1295. 魔族の種の対処 ~ミレイオの気付き
イヌァエル・テレンを出る前に、オーリンを呼んだイーアン。オーリンはすぐに来て、挨拶を交わしながら、3人と二頭の龍は地上へ向かう。
「どうだったよ」
「私知りません。ミューチェズと遊んでいました。ルガルバンダも」
オーリンの問いに、イーアンが無表情で即答したので、オーリンはちらっとタンクラッドを見る。苦笑いの剣職人に『タンクラッドだけ、ってこと』と聞くと『そういう流れになった』と彼は答えた。
それで機嫌が悪いのかと笑ったオーリンは、仏頂面の女龍の側へ寄って慰める。
「そのうち分かりそうじゃないか。
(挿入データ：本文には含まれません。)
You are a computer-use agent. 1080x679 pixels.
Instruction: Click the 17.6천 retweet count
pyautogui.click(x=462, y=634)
イーアン、怒るなよ」
「私、こういうこと度々あります。何で私抜きなのか」
「あのな、イーアン。ビルガメスはお前に、後で教えるような言い方だったから」
タンクラッドが言い訳のように伝えるが、イーアンは小さく首を振る(※気分良くない)。オーリンが仕方なさそうに、女龍の横で慰め続けるだけ。
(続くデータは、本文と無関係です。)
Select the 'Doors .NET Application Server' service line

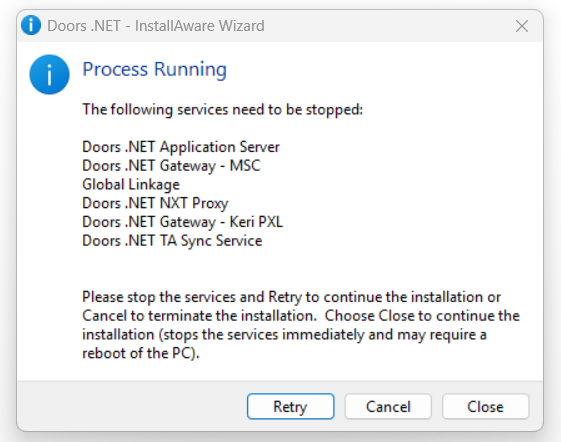(181, 147)
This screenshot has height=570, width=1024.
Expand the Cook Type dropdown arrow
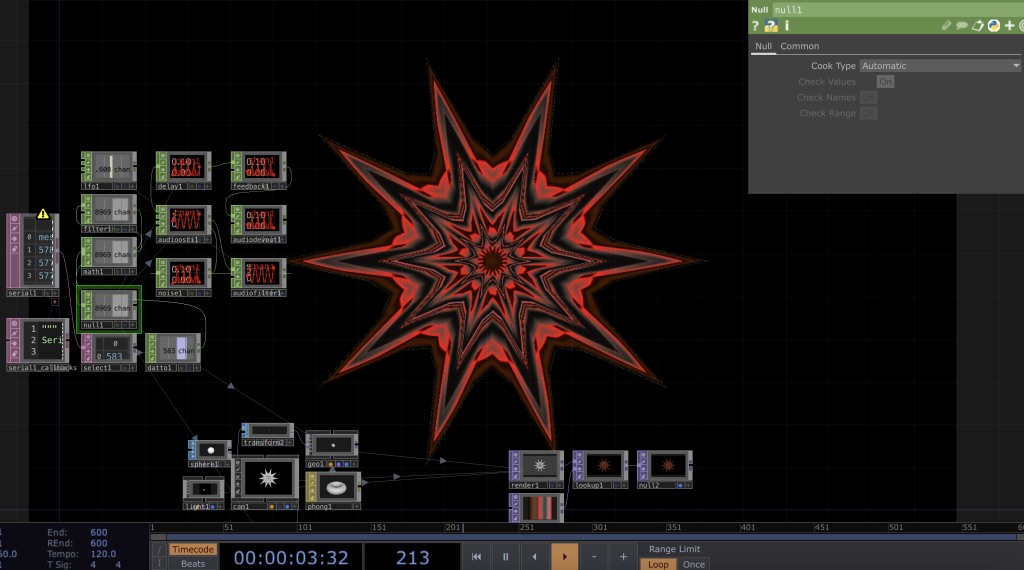coord(1016,66)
「そりゃな。頭使って、しこたま考えて、最後にタンクラッドに怒鳴られて、ってな。その後、空まで来て、自分だけ話が聞けなかったら、そうなるだろうけど」
「オーリン。俺がいつ怒鳴った」
「お昼ですよ。ミレイオが止めて下さったでしょ」
オーリンの慰めに、ムッとした親方が口を挟んだら(※忘れてる)逆に指摘されて、親方は分が悪くなりそうで黙った。
結局、馬車に戻る手前まで、イーアンはムスッとしていて、オーリンが『その辺、調べに行くか』と連れ出す。親方は、別に自分が悪いわけではないのに、何でこんな状態なんだと不満だったが、イーアンがむくれているのは困るので、オーリンに任せた。
なので、親方だけ馬車に戻り、青い龍を帰した後、ドルドレンの御者台に乗って報告する。
「お帰り。今、オーリンとイーアンが見えたが」
「あ~・・・あのな、あれは。そうだな。ええと」
「話してくれ。俺は聞く」
何かあったでしょ、と灰色の瞳を向ける、察しの良い総長に、親方は起こった出来事を話す。
ビルガメスとの会話内容は搔い摘んだ報告だったが、ドルドレンは『どうやら愛妻ははじかれた』と理解し、それは大変だったねと、親方を労った。
「イーアンは知っておかないと、落ち着かないのだ」
「分かってる。俺だって別に、イーアンに聞かせたくないとは思っていないが」
「でも。ビルガメスは『言うな』と言ったのだろう?つまり、俺たちにもまだ言えない」
そうだな、と頷く剣職人に、ドルドレンは、うんうん頷いて『それは、イーアンが落ち着くまで待つだけ』と教えた。
「タンクラッドは悪くないのだ。ビルガメスはちょっと、何と言うか。
イーアンをおちょくって、楽しんでいるようなところもある。実はきちんと、意味のある行動だと分かるが、遊び心が。龍族だから、どうしてもあるのだろうな」
「男龍は気にしないからな。一緒に移動する俺たちの身にもなって」
「それは無理である。彼らは龍族だから(※そういうものってドルドレンは理解)」
困ったように笑うタンクラッドに、ドルドレンも笑って『帰って来たら、俺から話す』と言い、親方に休むように伝えた。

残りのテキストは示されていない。